A study of nearly 1,000 pregnant women in Zimbabwe found that taking a daily dose of a common, safe, and inexpensive antibiotic may have reduced the number of premature babies. Among women with HIV, the drug also resulted in babies being born larger and less likely to be premature.
One in four live births worldwide is premature (born at or before 37 weeks of gestation), small for their gestational age, or has a low birth weight. The mortality rate for these small and vulnerable newborns is high, and prematurity is currently the leading cause of death among children under 5 years of age. Maternal infections and inflammation during pregnancy are linked to adverse birth outcomes, particularly for babies born to mothers living with HIV, who are at increased risk of being born too small or too early.

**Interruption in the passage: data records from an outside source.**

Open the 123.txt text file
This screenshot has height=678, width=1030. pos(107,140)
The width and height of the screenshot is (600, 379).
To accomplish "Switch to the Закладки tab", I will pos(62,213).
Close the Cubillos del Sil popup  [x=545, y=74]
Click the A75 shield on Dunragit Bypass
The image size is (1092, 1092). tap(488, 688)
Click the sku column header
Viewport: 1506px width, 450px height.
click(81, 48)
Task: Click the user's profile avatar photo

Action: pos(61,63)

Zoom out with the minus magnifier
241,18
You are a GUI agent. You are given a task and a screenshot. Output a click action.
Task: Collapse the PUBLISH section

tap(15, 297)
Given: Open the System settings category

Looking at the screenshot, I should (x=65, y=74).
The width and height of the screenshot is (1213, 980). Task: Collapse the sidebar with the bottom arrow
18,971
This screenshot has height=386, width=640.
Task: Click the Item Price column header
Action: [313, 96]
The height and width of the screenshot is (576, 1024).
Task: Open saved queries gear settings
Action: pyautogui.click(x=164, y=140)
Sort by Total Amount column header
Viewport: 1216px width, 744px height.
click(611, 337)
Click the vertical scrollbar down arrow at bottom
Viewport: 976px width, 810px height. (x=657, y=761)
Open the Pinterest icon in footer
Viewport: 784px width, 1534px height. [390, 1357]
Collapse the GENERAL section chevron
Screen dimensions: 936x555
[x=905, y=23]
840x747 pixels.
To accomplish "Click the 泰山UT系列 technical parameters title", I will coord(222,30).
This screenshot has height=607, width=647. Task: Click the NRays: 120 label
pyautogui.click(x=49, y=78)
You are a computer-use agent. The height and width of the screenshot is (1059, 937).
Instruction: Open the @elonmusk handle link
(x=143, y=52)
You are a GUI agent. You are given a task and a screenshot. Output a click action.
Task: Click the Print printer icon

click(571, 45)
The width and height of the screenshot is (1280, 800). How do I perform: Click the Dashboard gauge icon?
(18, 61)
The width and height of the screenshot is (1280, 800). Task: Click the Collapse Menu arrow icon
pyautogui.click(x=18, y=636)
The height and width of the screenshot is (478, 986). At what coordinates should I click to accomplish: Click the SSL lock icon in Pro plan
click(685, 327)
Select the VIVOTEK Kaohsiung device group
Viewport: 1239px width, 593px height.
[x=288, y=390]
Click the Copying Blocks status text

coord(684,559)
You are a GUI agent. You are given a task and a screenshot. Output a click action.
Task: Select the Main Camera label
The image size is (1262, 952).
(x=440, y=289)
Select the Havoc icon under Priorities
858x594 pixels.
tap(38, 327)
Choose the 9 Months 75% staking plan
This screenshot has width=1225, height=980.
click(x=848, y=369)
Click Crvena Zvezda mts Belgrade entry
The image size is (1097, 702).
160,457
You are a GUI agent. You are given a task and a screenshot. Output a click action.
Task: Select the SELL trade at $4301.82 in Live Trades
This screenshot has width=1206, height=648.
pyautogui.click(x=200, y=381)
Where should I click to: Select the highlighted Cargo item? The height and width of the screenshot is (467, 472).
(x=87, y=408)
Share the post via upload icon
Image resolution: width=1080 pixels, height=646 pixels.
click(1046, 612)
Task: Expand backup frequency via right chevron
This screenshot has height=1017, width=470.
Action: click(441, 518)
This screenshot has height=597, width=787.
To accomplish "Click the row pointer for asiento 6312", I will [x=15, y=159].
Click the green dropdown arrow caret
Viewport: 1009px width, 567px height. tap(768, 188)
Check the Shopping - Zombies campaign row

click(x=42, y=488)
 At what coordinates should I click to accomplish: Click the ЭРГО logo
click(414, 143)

In the study now published in The New England Journal of Medicine , an international group of researchers led by Andrew Prendergast of Queen Mary University of London , UK, and Bernard Chasekwa of the Zvitambo Institute for Maternal and Child Health Research in Zimbabwe , present the results of the Cotrimoxazole for Mothers to Improve Infants’ Birthweight (COMBI) randomized controlled trial. They examined whether prescribing pregnant women with once-daily treatment with trimethoprim-sulfamethoxazole (a broad-spectrum antimicrobial agent with anti-inflammatory properties that is widely used in sub-Saharan Africa) would result in higher birth weights, fewer preterm births, and better health outcomes for their babies.
A total of 993 pregnant women from three antenatal clinics in Shurugwi, a district in central Zimbabwe, participated and were given either 960 mg of the drug or a placebo daily. Participants received regular antenatal care throughout their pregnancy, and data on delivery outcomes were recorded.
Although there were no significant differences in birth weight between the groups overall, treatment with trimethoprim-sulfamethoxazole reduced the proportion of preterm births by 40% compared to placebo. Only 6.9% of treated mothers had premature babies compared to 11.5% in the placebo group, and none delivered before 28 weeks. In women with HIV, the reduction was even more pronounced : only 2% had premature births with treatment, compared to 14% with placebo. Furthermore, babies exposed to antibiotics during pregnancy weighed an average of 177 grams more at birth.
“Our trial showed that trimethoprim-sulfamethoxazole did not improve birth weight, which was our primary objective. However, there was an interesting hint that it may have improved pregnancy length and reduced the proportion of preterm births. We now need to repeat this trial in different settings around the world to see if antibiotics during pregnancy can help reduce the risk of prematurity ,” Chasekwa notes.
According to Prendergast, “The results suggest that a low-cost, daily antibiotic, in a setting where infections like HIV are common, could reduce the risk of premature birth. We desperately need new strategies to prevent premature birth, which is the leading cause of infant mortality in children under 5 years of age. If we can confirm in further trials that trimethoprim-sulfamethoxazole reduces the risk of babies being born too early, this would be a promising new approach to helping newborns survive and thrive.”